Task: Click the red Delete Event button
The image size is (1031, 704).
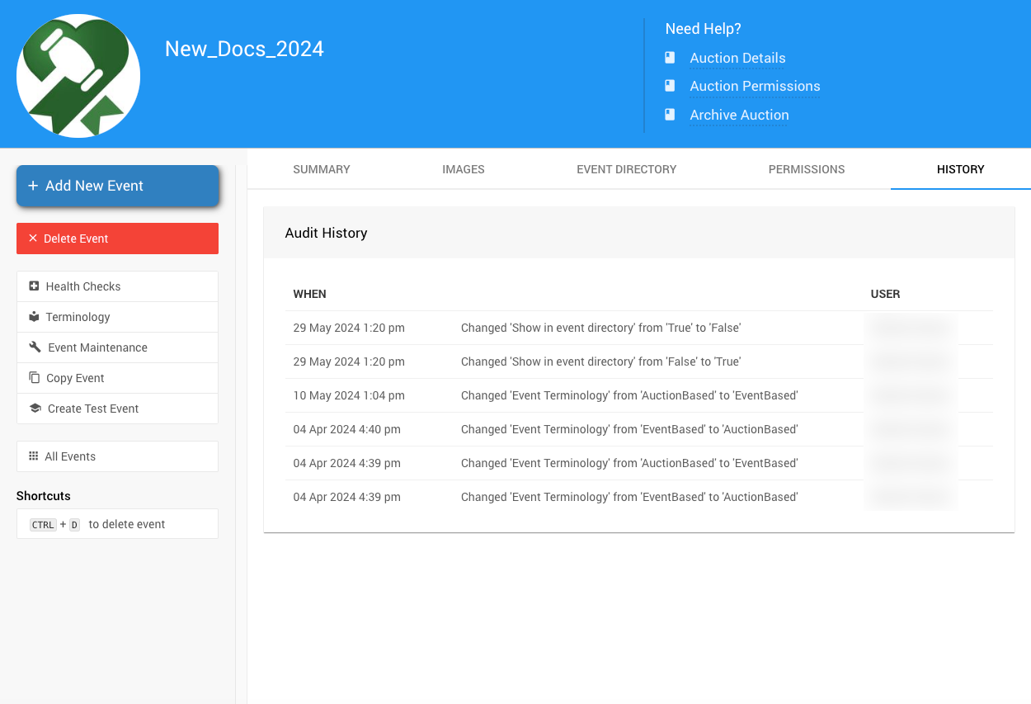Action: [117, 239]
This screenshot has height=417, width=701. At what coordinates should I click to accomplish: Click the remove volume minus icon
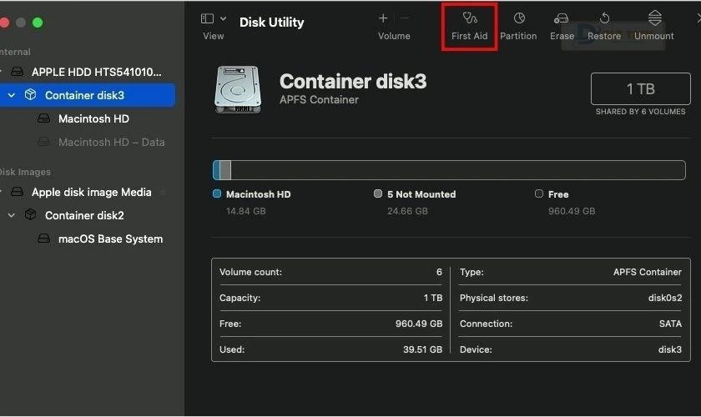coord(405,18)
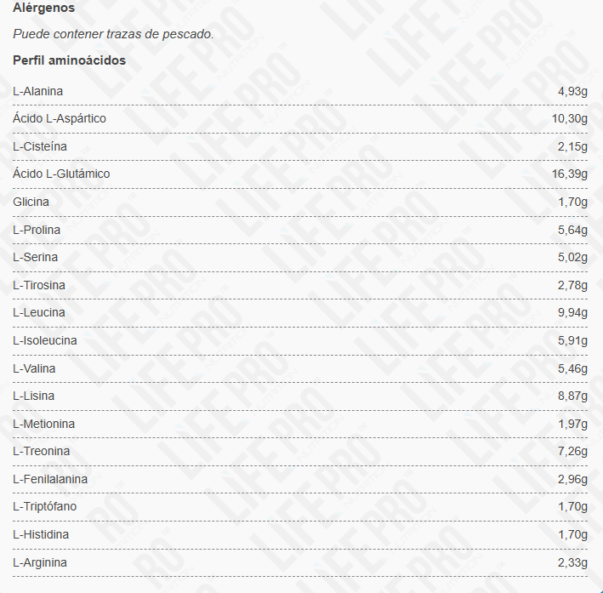The height and width of the screenshot is (593, 603).
Task: Click the L-Tirosina row label
Action: [39, 285]
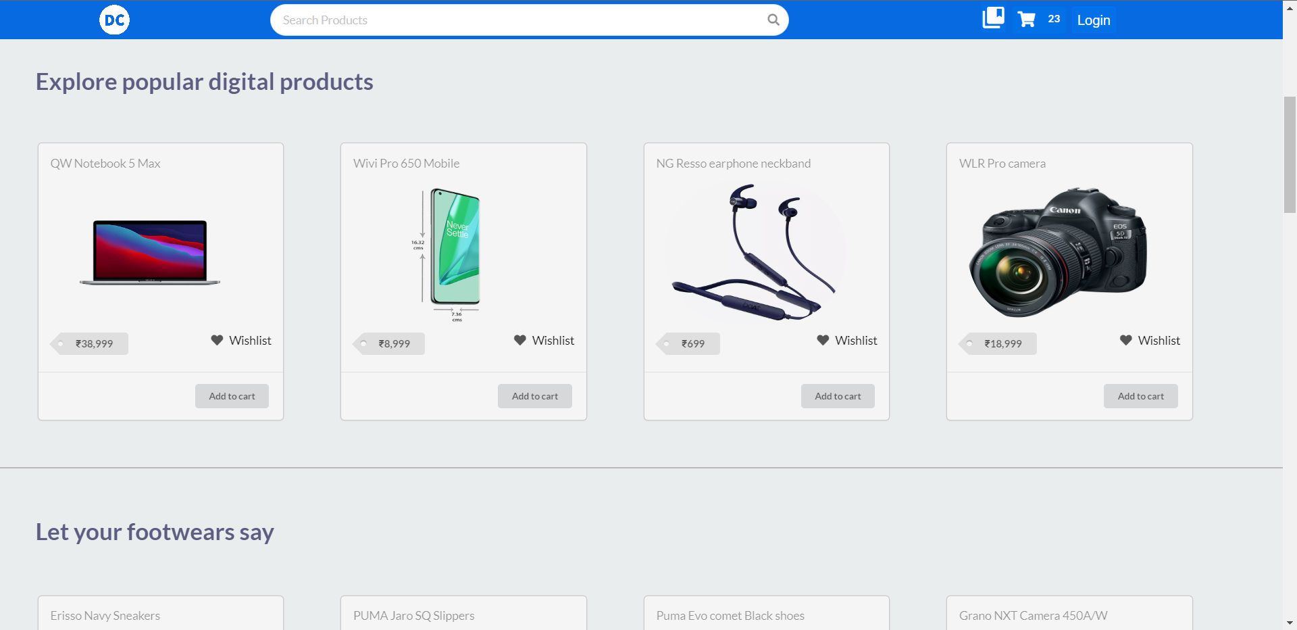Open the Canon camera product image
1297x630 pixels.
tap(1058, 253)
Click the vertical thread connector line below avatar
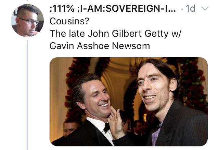The image size is (219, 150). click(27, 95)
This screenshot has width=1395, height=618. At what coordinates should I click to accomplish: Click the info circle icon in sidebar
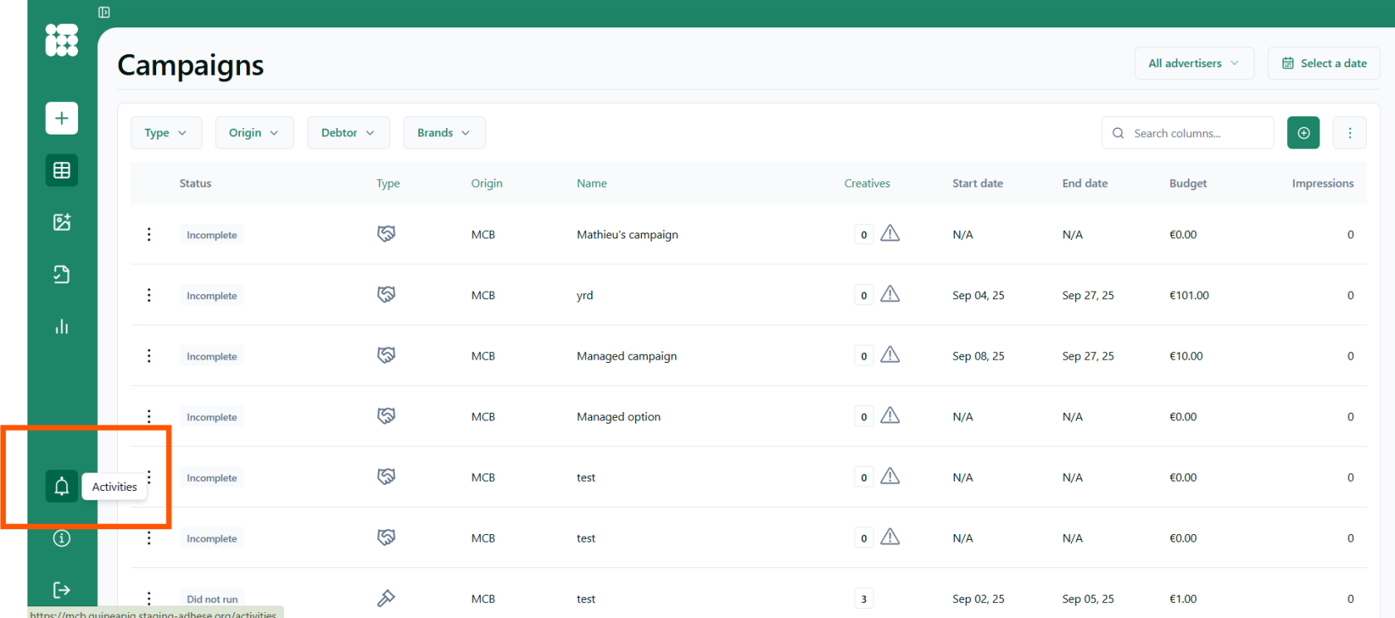point(61,538)
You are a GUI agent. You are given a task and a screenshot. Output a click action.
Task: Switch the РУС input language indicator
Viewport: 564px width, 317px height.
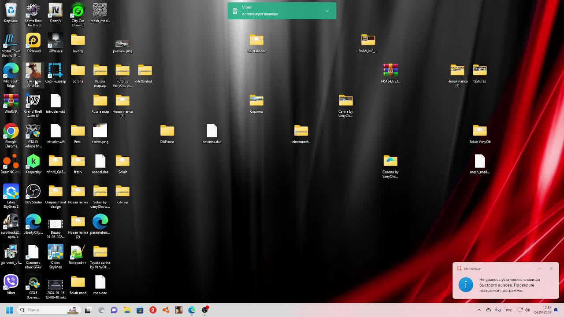509,310
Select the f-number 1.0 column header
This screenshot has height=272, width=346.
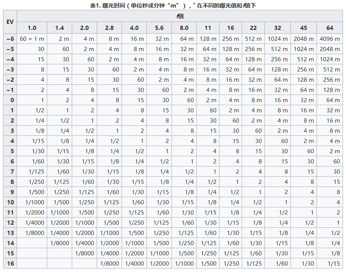point(32,28)
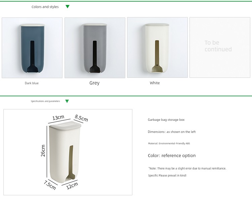Click the 'Grey' color label
Image resolution: width=252 pixels, height=201 pixels.
tap(94, 83)
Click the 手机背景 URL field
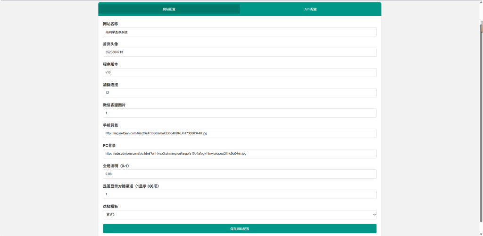Image resolution: width=483 pixels, height=236 pixels. point(240,133)
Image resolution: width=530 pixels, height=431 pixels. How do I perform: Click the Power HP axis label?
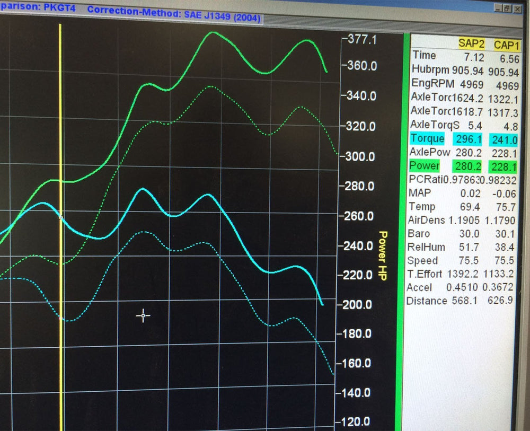point(383,256)
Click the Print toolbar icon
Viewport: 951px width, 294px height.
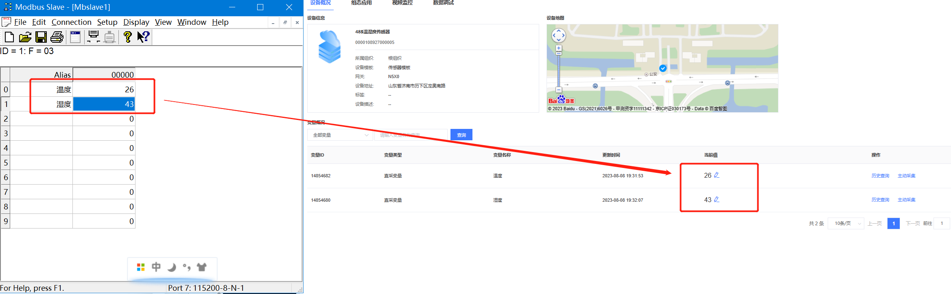tap(57, 37)
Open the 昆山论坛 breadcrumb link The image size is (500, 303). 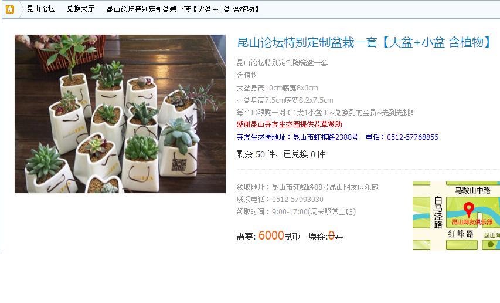(x=41, y=9)
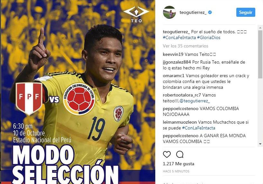Expand Ver los 35 comentarios

pos(185,46)
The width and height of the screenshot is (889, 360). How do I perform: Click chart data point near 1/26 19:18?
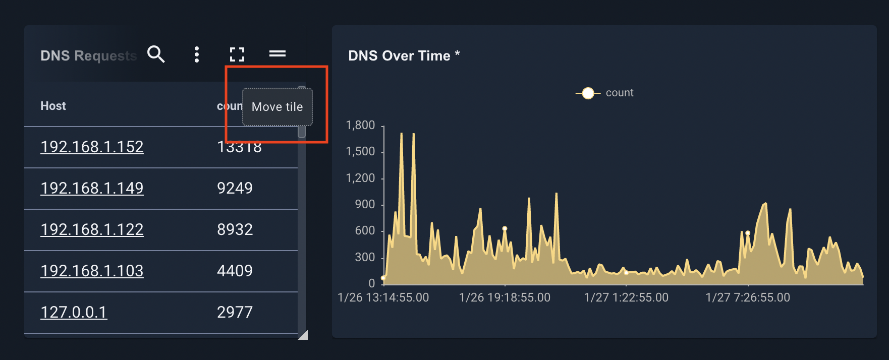pyautogui.click(x=505, y=228)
──────────
**Problem**:
Restate word for word the lines beginning with the one that contains "The width and" and ending with the last line of the listing; pictures stay out.

**Exercise response**:
The width and height of the screenshot is (889, 360). How do I perform: Click chart data point near 1/26 19:18?
pyautogui.click(x=505, y=228)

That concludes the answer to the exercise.